> EXTRACTED TEXT:
>>>>
Another large astrophysical project at the pole is Ice Cube--—a one-cubic-kilometer international high-energy neutrino detector built in the clear ice, 1.25-2.5 kilometers below the South Pole Station."

What a tease. I wish I could have seen more.

And then it was time to bid our farewells and get back in the plane.


I sat in the cockpit for takeoff, still marveling at the white emptiness around me. I don't think I could live at Pole. I'm going to lay that right out there. I don't think my mind is well-suited to the featureless landscape; it would start to fill in the blank spaces with inventions of its own. But what a thrill to know that. What a humbling thing to catch a glimpse of Antarctica at its most real and know it would take my brain apart.

AND. I can put a big black dot at the bottom of my map. Ha! The South Pole! I'll have dreams about it for the rest of my life.

Countdown

Last week I flew to the South Pole. The list of extraordinary things that I've had the privilege of putting to words here has grown truly extra-ordinary lately, hasn't it? (I also toured the Maersk Peary oil tanker, and ate a 120,000-year-old piece of ice.) The Sleigh Ride was so unexpected---I literally rolled into work at 9pm, still sleepy-eyed, and opened an email that read: pack a lunch and report to the post office building at 7:45 in the morning---and so delightful---the South Pole!---that I want to do it justice. Right now, with ten days left on the Ice, that's a difficult mood to capture. I tried music, and I tried reading, and I tried coffee, and I tried going for a walk, and I tried eating Frosty Boy, but still I just want to tell everyone to go fuck themselves.

In part I blame Pole, because it's all downhill from there, and in part I'm going to blame Brian. Brian, who was here during win-fly and who will occupy the bake shop this winter, arrived in town the same day I went to Pole. A week of small miracles ensued on his return. I made a couple of jokes that nobody understood about Brian being the messiah. That snarky old pirate has intuitively, almost effortlessly, restored order and harmony to the anarchic bakeshop, and what an enormous relief, but without the struggles at work to draw focus, suddenly my attention wanders. Good lord, I'm about to leave! Turns out I'M TIRED. Tired of working, god damn it. Tired of stooping over a bench for sixty hours a week. My hands hurt, and not from the ordinary cracks on the surface. I spend so much time grasping tools and sheet pans that all the bits and pieces of anatomy up and down my wrists and forearms are sore, and I clench my hands in my sleep. It drives me crazy. I will never be tall or fast or graceful and my eyesight is shot, and I'm okay with that, but I need my hands. I stopped lifting weights a while back because I couldn't bring myself to curl my fingers around a five-pound dumbbell. My first taste of arthritis.

And lo! Turns out I'm tired of living at McMurdo! I keep having dreams about being in a cage. What a surprise. I'm tired of the lack of privacy, of autonomy, of mobility. I'm tired of living among coworkers, of being civil to one and all, of talking. EVERYONE WILL PLEASE STOP TALKING. I know, I know, life at the Hermitage spoiled me terribly. The little niceties that make it possible for us to cohabitate at close quarters for months on end have worn my patience threadbare. I'm tired of sleeping in earplugs, waking up at three in the afternoon because the fuckwit across the hall is watching a western blaring at ten thousand decibels. I'm tired of brushing my teeth elbow-to-elbow with three other women in front of the bathroom mirror. I'm tired of running a gauntlet of galley-rats every time I want hot water for a cup of tea. There's nowhere to escape; even out for a solitary walk, we all hail passersby with a nod and a greeting as if by universal agreement. EVERYONE WILL PLEASE JUST GO AWAY!
<<<<
> PROBLEMS TO SOLVE:
A - Reproduce the Antarctica post from "Another large astrophysical" to "of my life.".
B - Using the Antarctica post, say whether each statement agrees with it, and quote the words that decide each one. (i) The writer learned of the trip from an email opened after arriving at work at 9pm. (ii) The writer believes living at Pole would suit them. (iii) Brian will occupy the bake shop this winter.

> SUPPLIED INFORMATION:
>>>>
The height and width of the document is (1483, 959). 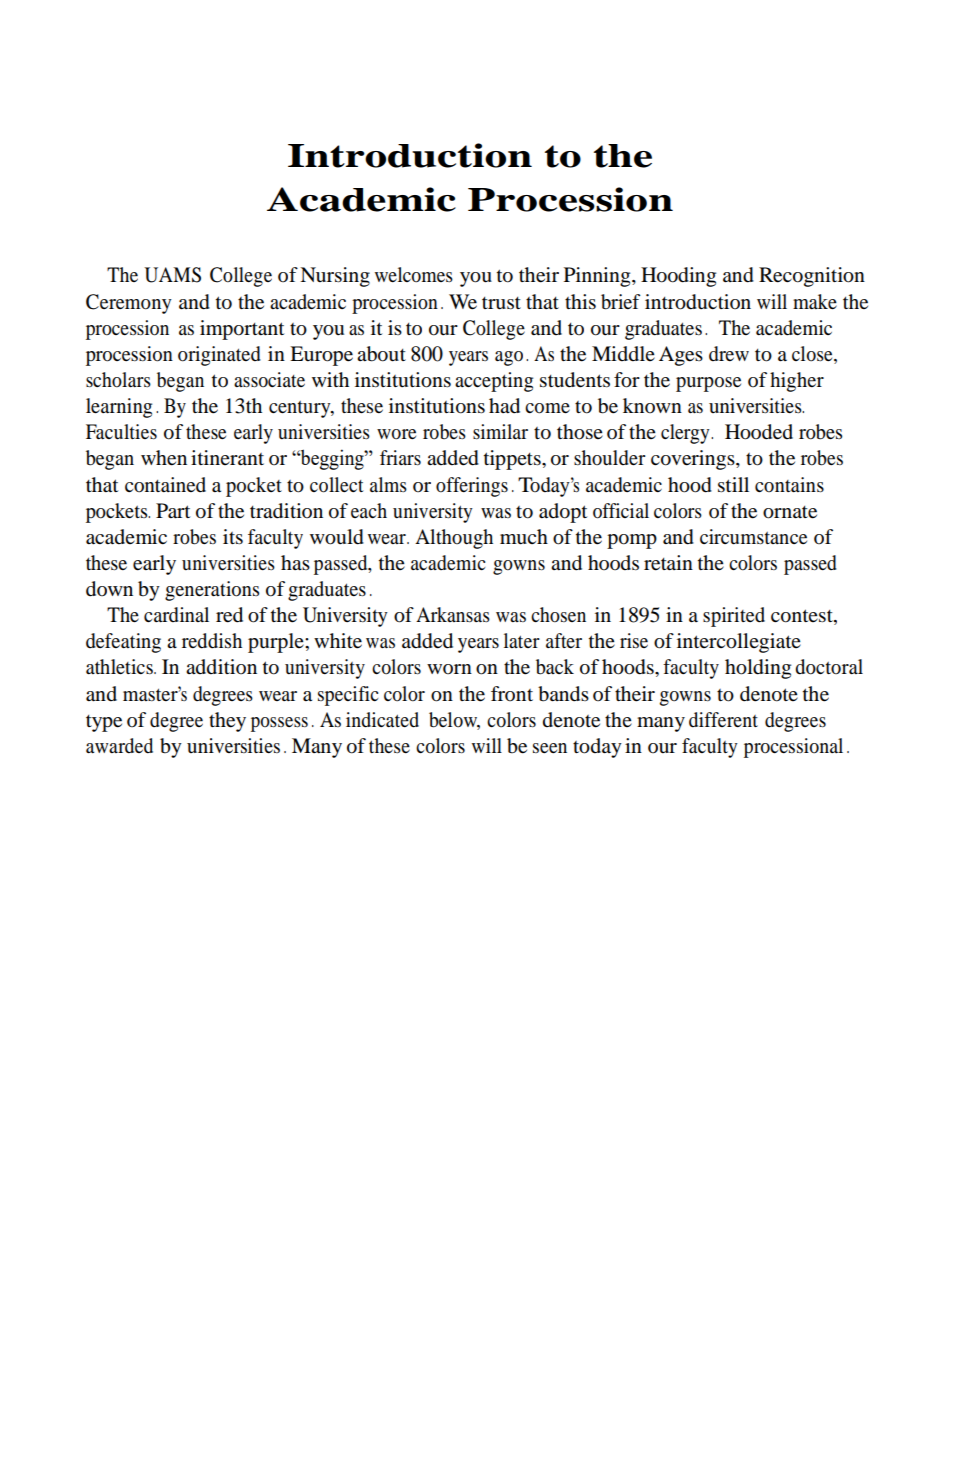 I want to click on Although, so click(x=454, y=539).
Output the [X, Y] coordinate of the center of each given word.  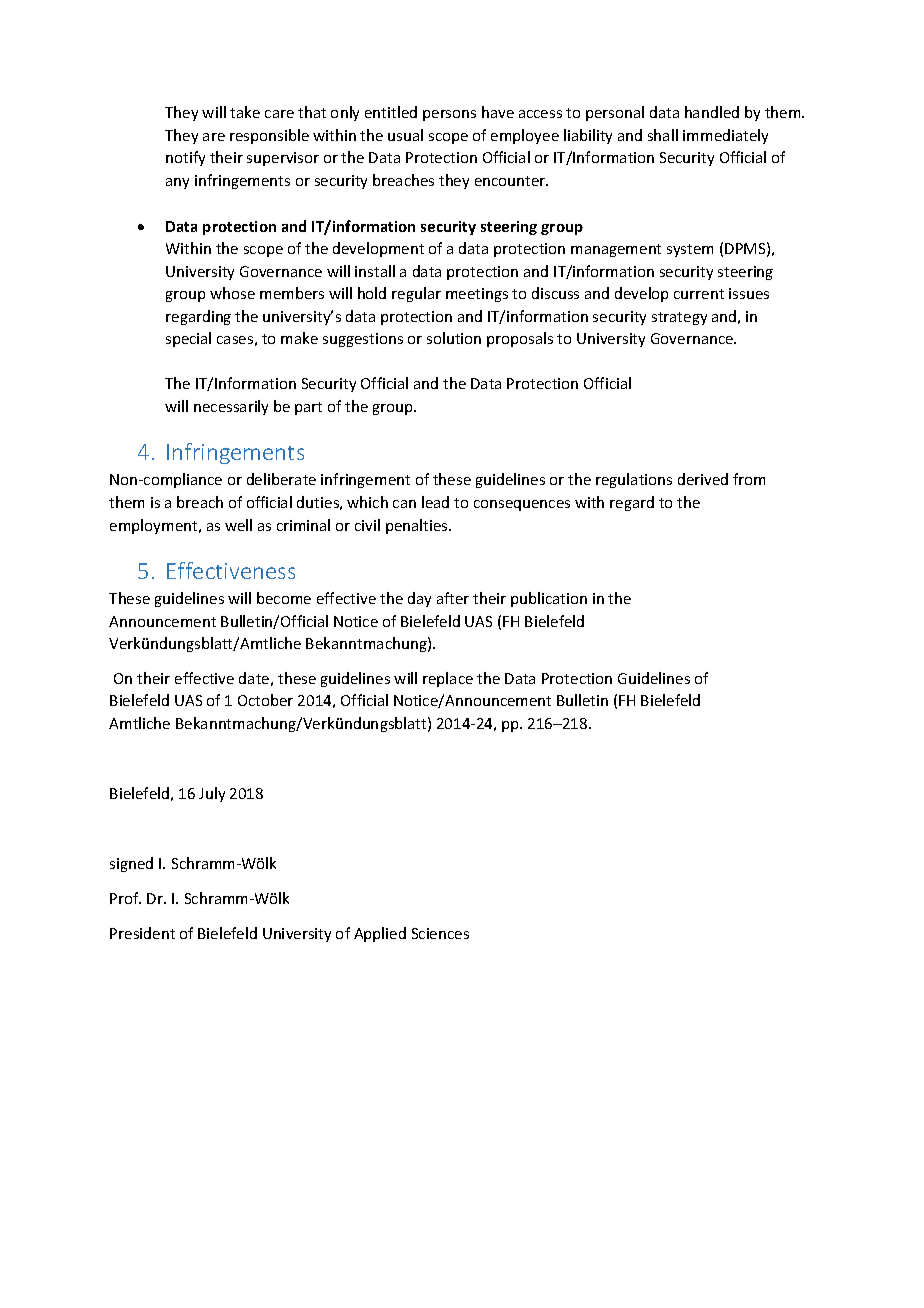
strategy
<<<<
> ANSWERS PROVIDED:
A -
Another large astrophysical project at the pole is Ice Cube--—a one-cubic-kilometer international high-energy neutrino detector built in the clear ice, 1.25-2.5 kilometers below the South Pole Station."

What a tease. I wish I could have seen more.

And then it was time to bid our farewells and get back in the plane.


I sat in the cockpit for takeoff, still marveling at the white emptiness around me. I don't think I could live at Pole. I'm going to lay that right out there. I don't think my mind is well-suited to the featureless landscape; it would start to fill in the blank spaces with inventions of its own. But what a thrill to know that. What a humbling thing to catch a glimpse of Antarctica at its most real and know it would take my brain apart.

AND. I can put a big black dot at the bottom of my map. Ha! The South Pole! I'll have dreams about it for the rest of my life.

B -
(i) Yes: "I literally rolled into work at 9pm, still sleepy-eyed, and opened an email that read: pack a lunch and report to the post office building at 7:45 in the morning"
(ii) No: "I don't think I could live at Pole."
(iii) Yes: "who will occupy the bake shop this winter"